Records from a data collection
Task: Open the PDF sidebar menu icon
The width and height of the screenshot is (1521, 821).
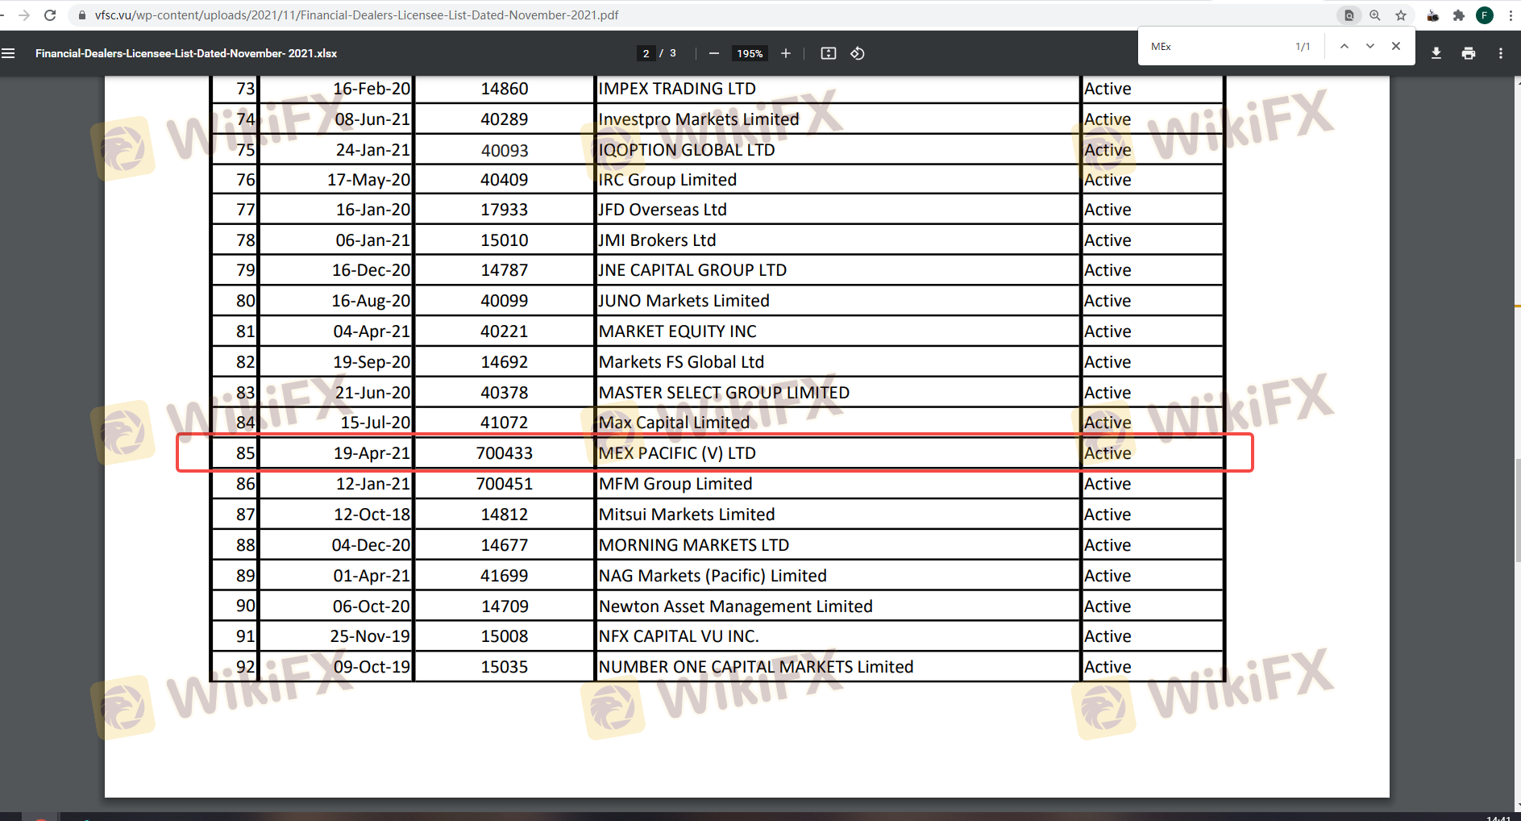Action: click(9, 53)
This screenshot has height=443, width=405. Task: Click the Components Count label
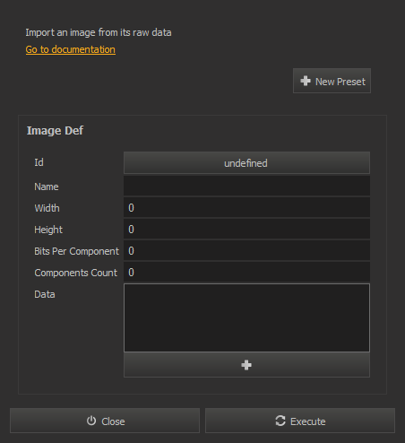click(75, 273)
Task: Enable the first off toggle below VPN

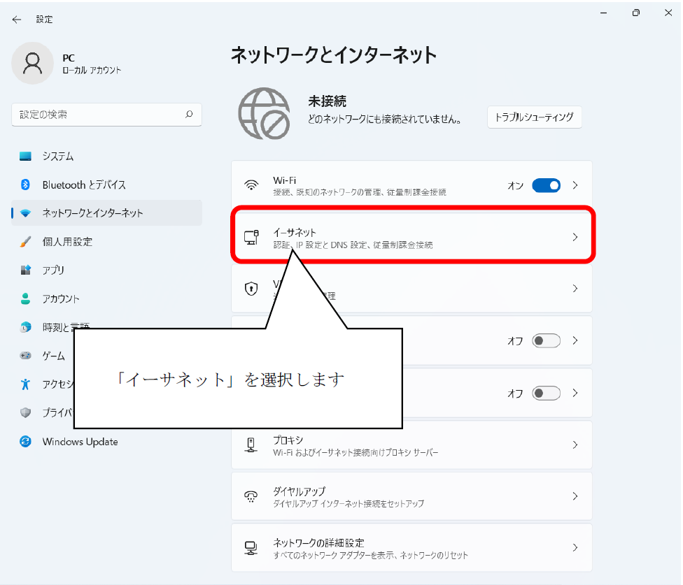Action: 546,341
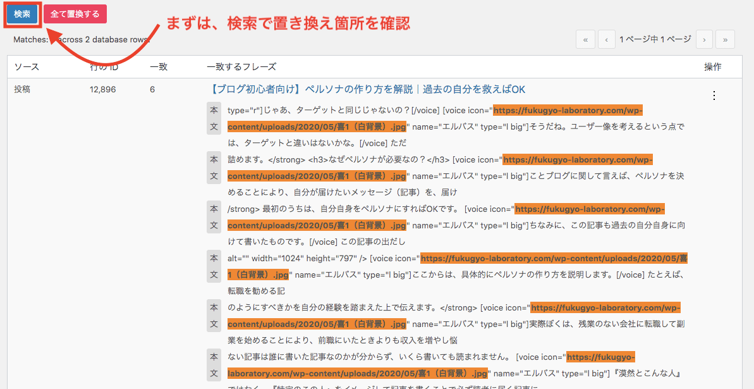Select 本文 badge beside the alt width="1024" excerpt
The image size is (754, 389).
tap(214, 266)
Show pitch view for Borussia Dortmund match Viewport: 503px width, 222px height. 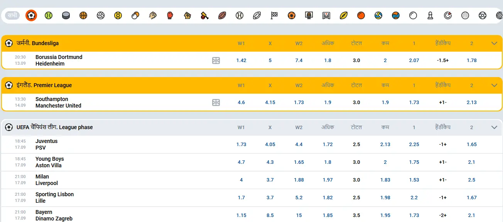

==

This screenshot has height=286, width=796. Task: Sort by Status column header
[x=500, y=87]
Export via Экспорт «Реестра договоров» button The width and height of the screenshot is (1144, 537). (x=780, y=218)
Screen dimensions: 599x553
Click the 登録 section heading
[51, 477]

**EXERCISE:** The lines to set down run from the line with "Task: Enable the first off toggle below VPN" up to and including the line with "Show pitch view" in the entries above. Reproduce them exactly, with no pictures.

**SOLUTION TO THE EXERCISE:**
Task: Enable the first off toggle below VPN

Action: 546,341
Select 本文 badge beside the alt width="1024" excerpt
The image size is (754, 389).
tap(214, 266)
Show pitch view for Borussia Dortmund match Viewport: 503px width, 222px height. 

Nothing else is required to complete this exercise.